# Extrait du document

Sur le front du gaz naturel, le Mozambique prévoit de remplir dans les deux prochaines semaines son premier navire-citerne de gaz naturel liquéfié (GNL) pour l'exportation à partir du bassin de Rovuma, au large de la province de Cabo Delgado. Des trois projets de gaz naturel liquéfié approuvés jusqu'à présent, la plateforme offshore Coral Sul, éloignée de la violence armée à Cabo Delgado, sera la première à exporter du gaz provenant des plus grandes réserves du monde.
La coïncidence entre le début de l'exploitation de l'énorme potentiel minier et énergétique de la province et le début de l'insurrection djihadiste en 2017 ne semble pas fortuite. Si l'explication la plus simple est celle d'une revendication des populations locales (en légère majorité musulmanes alors que le reste du pays est à 75 % chrétien) de pouvoir bénéficier des rentes générées par l'exploitation minière, certains esquissent un tableau plus complexe. Parmi les habitants du Mozambique et en particulier ceux des zones touchées par les actions des djihadistes, il y a une opinion commune selon laquelle il s'agit d'une stratégie délibérée et bien orchestrée pour les chasser de leur terre", déclare Johan Viljoen, directeur de l'Institut Denis Hurley pour la paix (DHPI) promu par la Conférence des évêques catholiques d'Afrique australe (SACBC), dans une interview accordée à Crux.

# Extrait de données
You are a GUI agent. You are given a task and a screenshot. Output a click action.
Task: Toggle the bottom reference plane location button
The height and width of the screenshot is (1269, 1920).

# Consigne donnée A
Quels sigles figurent entre parenthèses dans l'extrait sur le gaz au Mozambique, et que désigne chacun d'eux ?
# Consigne donnée B
D'après l'extrait sur le gaz au Mozambique, quelle installation sera la première à exporter du gaz ?
# Consigne donnée C
Prolongez l'extrait sur le gaz au Mozambique à partir de sa dernière phrase.

# Réponse produite A
- GNL : gaz naturel liquéfié
- DHPI : Institut Denis Hurley pour la paix
- SACBC : Conférence des évêques catholiques d'Afrique australe

# Réponse produite B
La plateforme offshore Coral Sul.

# Réponse produite C
"Il n'y a jamais eu de frictions religieuses.... Il n'y a pas de composante religieuse dans tout cela", affirme M. Viljoen, selon qui "le moyen le plus facile de faire partir les gens de leurs terres est d'alimenter cette soi-disant insurrection". "Les gens doivent fuir et l'autorisation (que le gouvernement leur donne pour occuper les terres) est annulée et les terres peuvent être données aux multinationales", argumente Viljoen qui exprime la crainte qu'avec la recherche de nouveaux gisements de gaz plus au sud, la violence se propage dans cette direction. "Nous constatons déjà que l'insurrection s'étend vers le sud dans ces régions. Est-ce une coïncidence ? ", conclut-il.
Selon le Haut Commissariat des Nations unies pour les réfugiés (HCR), environ un million de personnes ont été contraintes de fuir les violences dans la région au cours des cinq dernières années.